Given exercise - Return every line of the material below that contains the string "height". Matching is case-sensitive.

(Items listed in a dataset)
==================================================

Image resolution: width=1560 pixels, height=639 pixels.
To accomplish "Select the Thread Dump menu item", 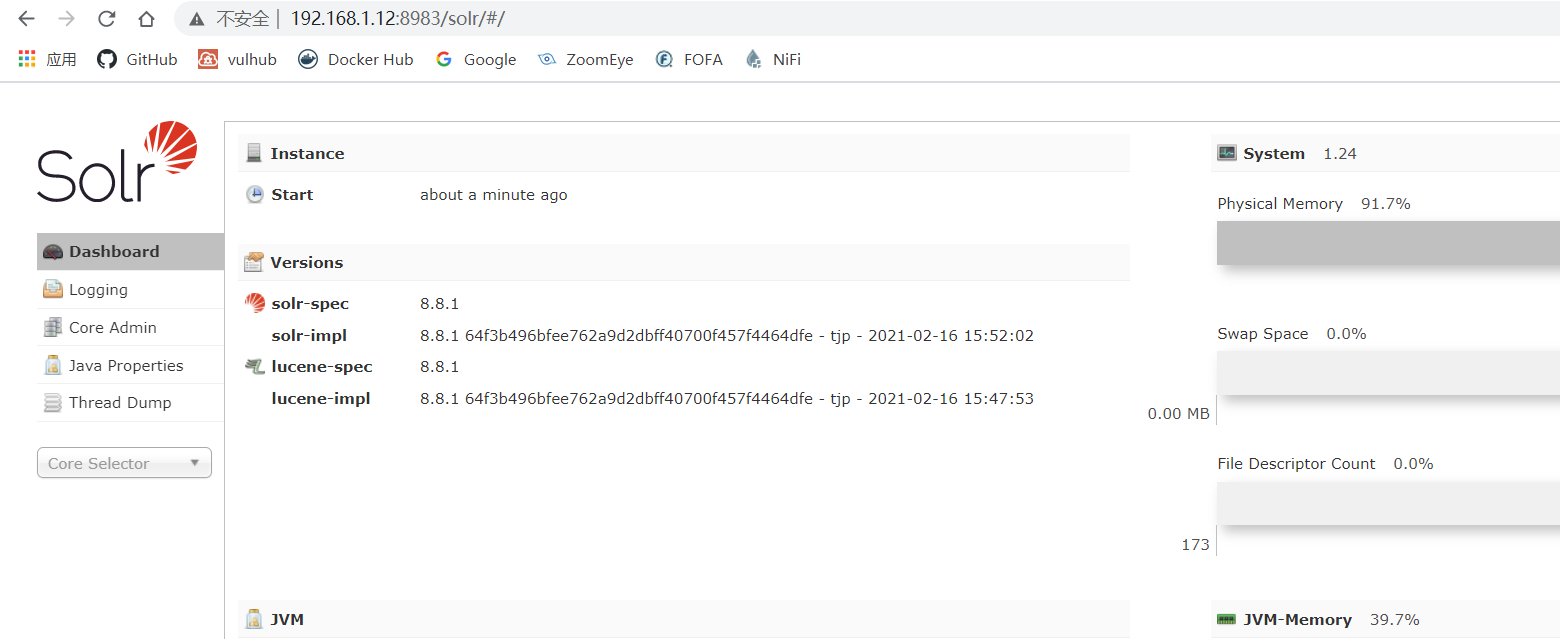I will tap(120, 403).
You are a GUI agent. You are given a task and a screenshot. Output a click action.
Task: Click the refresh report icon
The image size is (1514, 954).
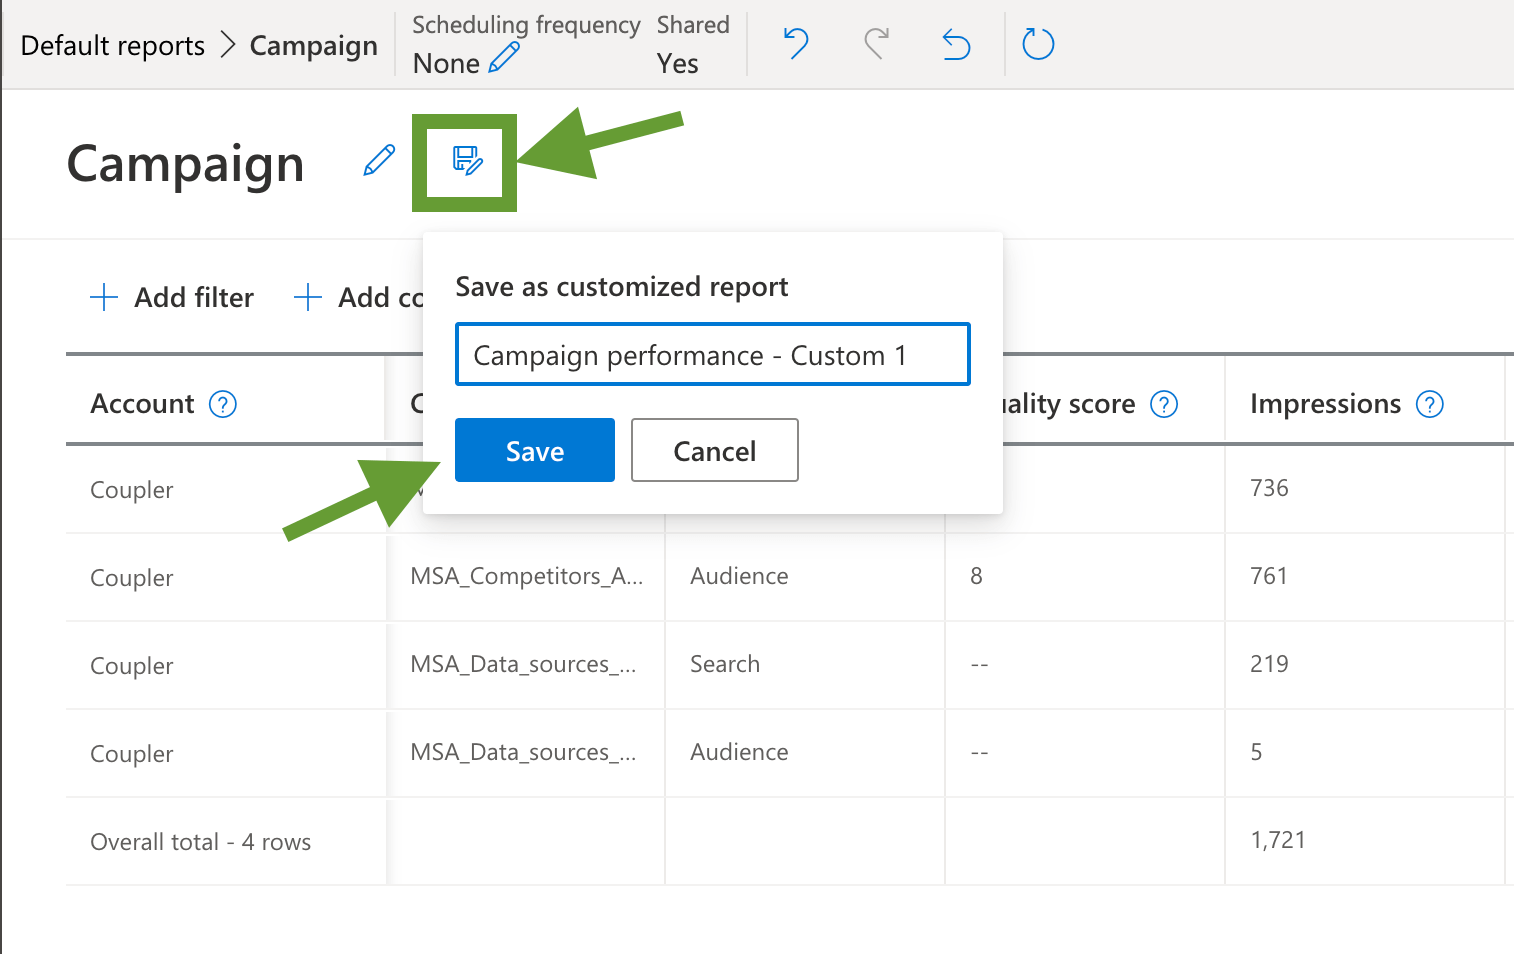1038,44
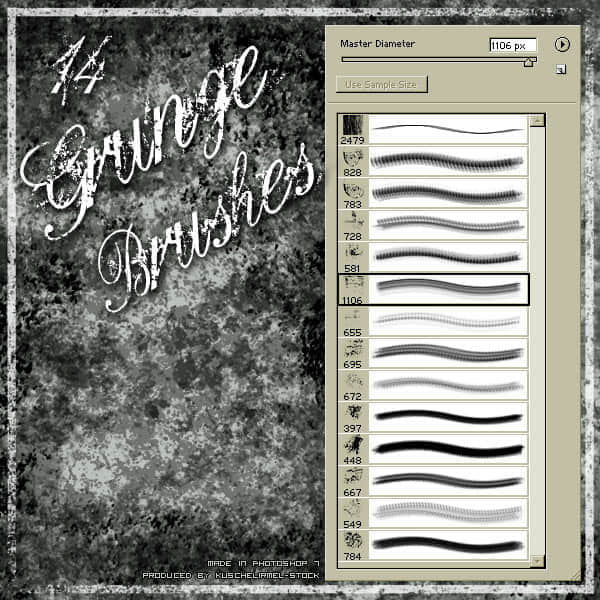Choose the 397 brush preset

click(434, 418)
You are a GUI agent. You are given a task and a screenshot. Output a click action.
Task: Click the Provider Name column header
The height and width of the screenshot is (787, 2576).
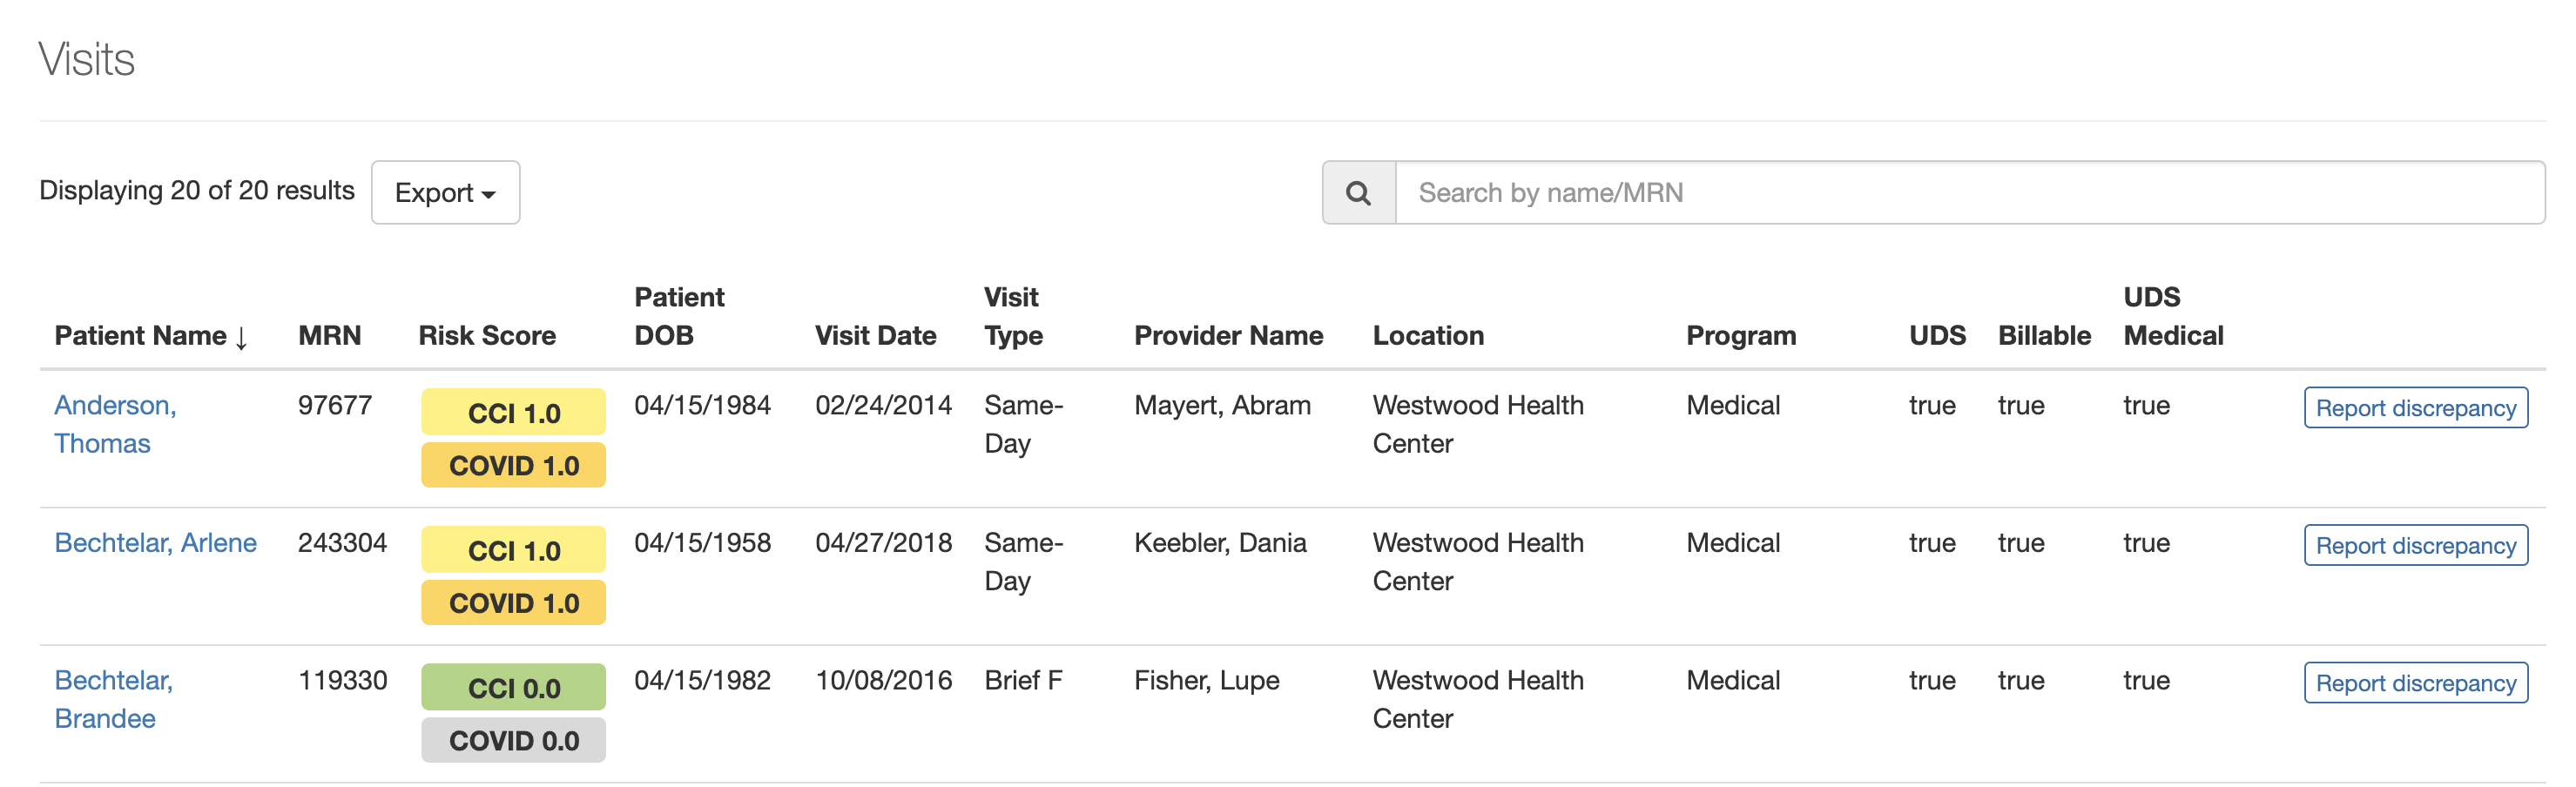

==================================================

Correct result -
Image resolution: width=1560 pixels, height=639 pixels.
The height and width of the screenshot is (787, 2576).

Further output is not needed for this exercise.